▸ WHAT YOU NEED TO DO
Print every line from the one containing "Screen dimensions: 1218x753" down to the one containing "pos(904,256)", including both of those lines, and print nothing else.

▸ DATA SECTION
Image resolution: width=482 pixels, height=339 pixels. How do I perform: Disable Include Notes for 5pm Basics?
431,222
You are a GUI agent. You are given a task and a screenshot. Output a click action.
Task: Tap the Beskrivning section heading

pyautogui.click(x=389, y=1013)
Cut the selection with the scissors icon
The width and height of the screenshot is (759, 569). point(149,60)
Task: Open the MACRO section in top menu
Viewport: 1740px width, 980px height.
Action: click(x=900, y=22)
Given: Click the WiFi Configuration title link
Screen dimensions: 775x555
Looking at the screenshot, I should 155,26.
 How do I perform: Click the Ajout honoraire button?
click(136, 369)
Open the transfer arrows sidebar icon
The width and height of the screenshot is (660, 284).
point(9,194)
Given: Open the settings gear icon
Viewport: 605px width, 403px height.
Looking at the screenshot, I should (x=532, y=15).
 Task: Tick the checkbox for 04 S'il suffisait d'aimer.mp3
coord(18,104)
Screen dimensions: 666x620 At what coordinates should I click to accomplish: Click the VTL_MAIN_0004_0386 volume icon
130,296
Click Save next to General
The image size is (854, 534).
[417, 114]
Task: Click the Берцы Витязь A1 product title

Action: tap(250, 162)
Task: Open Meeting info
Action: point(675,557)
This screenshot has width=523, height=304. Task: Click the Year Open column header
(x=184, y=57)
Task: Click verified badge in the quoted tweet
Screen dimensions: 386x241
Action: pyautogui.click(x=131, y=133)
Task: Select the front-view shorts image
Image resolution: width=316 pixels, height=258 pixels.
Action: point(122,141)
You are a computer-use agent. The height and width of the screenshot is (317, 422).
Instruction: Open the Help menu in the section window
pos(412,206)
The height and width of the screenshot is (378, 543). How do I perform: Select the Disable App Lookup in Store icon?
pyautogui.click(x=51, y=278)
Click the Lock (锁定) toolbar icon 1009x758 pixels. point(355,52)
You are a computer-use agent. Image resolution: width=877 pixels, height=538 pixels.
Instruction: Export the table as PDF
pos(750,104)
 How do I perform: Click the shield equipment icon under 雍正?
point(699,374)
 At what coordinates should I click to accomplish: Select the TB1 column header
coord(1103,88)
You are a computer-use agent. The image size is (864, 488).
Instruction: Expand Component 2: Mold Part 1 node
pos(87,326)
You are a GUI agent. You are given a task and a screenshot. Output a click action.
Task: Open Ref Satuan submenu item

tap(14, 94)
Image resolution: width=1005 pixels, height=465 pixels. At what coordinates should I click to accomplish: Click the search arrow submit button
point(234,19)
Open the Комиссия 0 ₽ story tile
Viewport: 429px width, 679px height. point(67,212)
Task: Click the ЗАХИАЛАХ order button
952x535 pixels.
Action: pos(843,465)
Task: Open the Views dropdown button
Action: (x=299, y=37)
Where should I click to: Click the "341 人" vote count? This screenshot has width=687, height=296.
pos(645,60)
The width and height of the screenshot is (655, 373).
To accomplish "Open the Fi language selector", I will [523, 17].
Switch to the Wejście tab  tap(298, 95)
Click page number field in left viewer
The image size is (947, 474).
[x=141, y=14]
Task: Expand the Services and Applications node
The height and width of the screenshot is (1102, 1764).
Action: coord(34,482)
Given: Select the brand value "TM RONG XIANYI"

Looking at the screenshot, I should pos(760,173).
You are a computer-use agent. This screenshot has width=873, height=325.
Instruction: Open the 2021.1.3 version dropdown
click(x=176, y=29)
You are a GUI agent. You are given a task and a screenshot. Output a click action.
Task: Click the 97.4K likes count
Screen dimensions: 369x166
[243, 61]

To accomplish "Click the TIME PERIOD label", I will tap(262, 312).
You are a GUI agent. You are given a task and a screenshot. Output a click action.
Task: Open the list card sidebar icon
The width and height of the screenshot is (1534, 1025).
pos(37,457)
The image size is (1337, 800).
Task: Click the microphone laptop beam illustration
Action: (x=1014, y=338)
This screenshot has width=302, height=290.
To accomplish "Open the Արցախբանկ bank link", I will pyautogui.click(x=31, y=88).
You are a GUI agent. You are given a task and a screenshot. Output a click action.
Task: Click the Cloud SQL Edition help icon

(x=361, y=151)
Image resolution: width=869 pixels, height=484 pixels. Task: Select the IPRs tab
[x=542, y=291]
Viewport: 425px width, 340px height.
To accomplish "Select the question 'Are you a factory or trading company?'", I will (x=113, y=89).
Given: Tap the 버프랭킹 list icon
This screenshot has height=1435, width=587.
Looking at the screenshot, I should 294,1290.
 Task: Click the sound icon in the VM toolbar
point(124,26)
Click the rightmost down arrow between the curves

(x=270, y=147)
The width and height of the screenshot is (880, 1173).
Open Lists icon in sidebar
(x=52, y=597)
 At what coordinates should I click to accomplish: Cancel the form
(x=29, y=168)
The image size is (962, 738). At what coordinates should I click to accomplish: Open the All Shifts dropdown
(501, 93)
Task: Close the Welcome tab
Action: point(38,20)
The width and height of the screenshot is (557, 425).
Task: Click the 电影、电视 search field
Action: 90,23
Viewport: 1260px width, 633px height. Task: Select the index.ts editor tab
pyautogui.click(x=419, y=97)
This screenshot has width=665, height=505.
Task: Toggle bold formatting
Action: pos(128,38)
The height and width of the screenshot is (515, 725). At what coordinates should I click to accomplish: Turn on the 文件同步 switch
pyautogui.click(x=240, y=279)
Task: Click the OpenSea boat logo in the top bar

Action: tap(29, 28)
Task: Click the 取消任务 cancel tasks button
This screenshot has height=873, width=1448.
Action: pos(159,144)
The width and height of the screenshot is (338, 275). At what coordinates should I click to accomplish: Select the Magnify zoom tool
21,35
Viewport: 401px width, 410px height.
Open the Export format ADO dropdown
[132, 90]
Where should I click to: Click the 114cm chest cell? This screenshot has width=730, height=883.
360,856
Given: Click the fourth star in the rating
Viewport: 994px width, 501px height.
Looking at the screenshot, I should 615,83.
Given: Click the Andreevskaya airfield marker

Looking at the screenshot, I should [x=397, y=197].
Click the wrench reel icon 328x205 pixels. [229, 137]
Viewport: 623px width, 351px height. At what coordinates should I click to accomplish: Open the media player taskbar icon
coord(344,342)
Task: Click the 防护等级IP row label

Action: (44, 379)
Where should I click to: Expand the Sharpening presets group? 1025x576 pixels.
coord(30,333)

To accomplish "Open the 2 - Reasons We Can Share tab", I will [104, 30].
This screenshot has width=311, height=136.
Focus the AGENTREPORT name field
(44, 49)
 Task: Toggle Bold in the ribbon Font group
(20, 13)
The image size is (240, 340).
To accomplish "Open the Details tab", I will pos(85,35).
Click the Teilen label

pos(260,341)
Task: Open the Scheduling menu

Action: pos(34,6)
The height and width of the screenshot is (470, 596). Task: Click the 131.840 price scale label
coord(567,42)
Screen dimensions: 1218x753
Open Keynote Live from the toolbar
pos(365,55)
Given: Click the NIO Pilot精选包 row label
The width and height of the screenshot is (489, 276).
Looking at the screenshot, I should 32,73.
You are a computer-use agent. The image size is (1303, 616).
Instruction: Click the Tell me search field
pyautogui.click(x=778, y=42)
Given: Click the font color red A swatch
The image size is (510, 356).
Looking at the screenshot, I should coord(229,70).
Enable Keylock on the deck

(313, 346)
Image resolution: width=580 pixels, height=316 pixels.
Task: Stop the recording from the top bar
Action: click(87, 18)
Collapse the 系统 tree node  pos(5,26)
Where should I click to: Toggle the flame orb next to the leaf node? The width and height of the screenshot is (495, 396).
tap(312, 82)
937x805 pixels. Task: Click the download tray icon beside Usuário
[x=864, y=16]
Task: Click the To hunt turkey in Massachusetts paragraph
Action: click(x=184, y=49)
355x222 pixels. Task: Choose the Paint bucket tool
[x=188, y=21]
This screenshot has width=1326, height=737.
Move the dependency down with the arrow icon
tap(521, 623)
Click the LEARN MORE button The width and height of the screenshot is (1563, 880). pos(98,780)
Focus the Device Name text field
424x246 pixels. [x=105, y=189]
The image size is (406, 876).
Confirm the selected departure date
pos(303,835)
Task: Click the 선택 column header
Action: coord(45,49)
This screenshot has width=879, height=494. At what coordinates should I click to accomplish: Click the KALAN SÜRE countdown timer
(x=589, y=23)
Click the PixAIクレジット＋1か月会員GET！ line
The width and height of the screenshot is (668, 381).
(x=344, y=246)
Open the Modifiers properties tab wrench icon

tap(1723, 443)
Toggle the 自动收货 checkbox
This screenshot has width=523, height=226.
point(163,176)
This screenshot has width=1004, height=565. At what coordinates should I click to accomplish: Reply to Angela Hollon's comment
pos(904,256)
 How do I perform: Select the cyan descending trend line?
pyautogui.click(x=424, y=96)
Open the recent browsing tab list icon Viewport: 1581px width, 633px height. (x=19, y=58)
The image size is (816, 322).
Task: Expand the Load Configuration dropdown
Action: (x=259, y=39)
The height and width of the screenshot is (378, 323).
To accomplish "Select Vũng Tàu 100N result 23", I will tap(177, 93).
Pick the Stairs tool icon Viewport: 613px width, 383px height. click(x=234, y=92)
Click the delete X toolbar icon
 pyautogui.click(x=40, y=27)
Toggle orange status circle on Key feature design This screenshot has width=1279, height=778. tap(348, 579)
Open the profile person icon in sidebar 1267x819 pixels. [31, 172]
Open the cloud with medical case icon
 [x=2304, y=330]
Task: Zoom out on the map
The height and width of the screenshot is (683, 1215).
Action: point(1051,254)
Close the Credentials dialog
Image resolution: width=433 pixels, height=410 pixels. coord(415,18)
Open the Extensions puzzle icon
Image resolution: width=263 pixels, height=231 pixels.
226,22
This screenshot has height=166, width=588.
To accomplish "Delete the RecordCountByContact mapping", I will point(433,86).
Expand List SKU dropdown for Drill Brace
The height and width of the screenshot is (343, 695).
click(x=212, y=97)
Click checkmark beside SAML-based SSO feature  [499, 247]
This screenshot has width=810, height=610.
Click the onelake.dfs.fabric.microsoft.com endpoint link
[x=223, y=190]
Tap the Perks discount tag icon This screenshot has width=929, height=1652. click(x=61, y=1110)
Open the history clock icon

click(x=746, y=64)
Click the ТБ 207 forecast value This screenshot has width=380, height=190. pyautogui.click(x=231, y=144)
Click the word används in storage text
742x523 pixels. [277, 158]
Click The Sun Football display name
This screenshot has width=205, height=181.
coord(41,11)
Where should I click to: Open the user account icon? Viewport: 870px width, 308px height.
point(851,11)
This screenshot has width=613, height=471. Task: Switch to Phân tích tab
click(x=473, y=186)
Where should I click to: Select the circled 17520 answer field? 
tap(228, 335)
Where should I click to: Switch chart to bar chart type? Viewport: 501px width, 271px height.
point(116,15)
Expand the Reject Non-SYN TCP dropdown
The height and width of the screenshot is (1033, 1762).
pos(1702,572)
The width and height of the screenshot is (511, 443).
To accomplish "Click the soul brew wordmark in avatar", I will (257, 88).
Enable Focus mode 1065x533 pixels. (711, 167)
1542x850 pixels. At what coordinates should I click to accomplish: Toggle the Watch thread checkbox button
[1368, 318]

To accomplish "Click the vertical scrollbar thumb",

▸ TASK SOLUTION
Screen dimensions: 1218x753
Open Keynote Live from the toolbar
pos(365,55)
Given: Click the NIO Pilot精选包 row label
The width and height of the screenshot is (489, 276).
Looking at the screenshot, I should 32,73.
You are a computer-use agent. The image size is (1303, 616).
Instruction: Click the Tell me search field
pyautogui.click(x=778, y=42)
Given: Click the font color red A swatch
The image size is (510, 356).
Looking at the screenshot, I should coord(229,70).
Enable Keylock on the deck

(313, 346)
Image resolution: width=580 pixels, height=316 pixels.
Task: Stop the recording from the top bar
Action: click(87, 18)
Collapse the 系统 tree node  pos(5,26)
Where should I click to: Toggle the flame orb next to the leaf node? The width and height of the screenshot is (495, 396).
tap(312, 82)
937x805 pixels. Task: Click the download tray icon beside Usuário
[x=864, y=16]
Task: Click the To hunt turkey in Massachusetts paragraph
Action: click(x=184, y=49)
355x222 pixels. Task: Choose the Paint bucket tool
[x=188, y=21]
This screenshot has width=1326, height=737.
Move the dependency down with the arrow icon
tap(521, 623)
Click the LEARN MORE button The width and height of the screenshot is (1563, 880). pos(98,780)
Focus the Device Name text field
424x246 pixels. [x=105, y=189]
The image size is (406, 876).
Confirm the selected departure date
pos(303,835)
Task: Click the 선택 column header
Action: coord(45,49)
This screenshot has width=879, height=494. At what coordinates should I click to accomplish: Click the KALAN SÜRE countdown timer
(x=589, y=23)
Click the PixAIクレジット＋1か月会員GET！ line
The width and height of the screenshot is (668, 381).
(x=344, y=246)
Open the Modifiers properties tab wrench icon

tap(1723, 443)
Toggle the 自动收货 checkbox
This screenshot has width=523, height=226.
point(163,176)
This screenshot has width=1004, height=565. At what coordinates should I click to accomplish: Reply to Angela Hollon's comment
pos(904,256)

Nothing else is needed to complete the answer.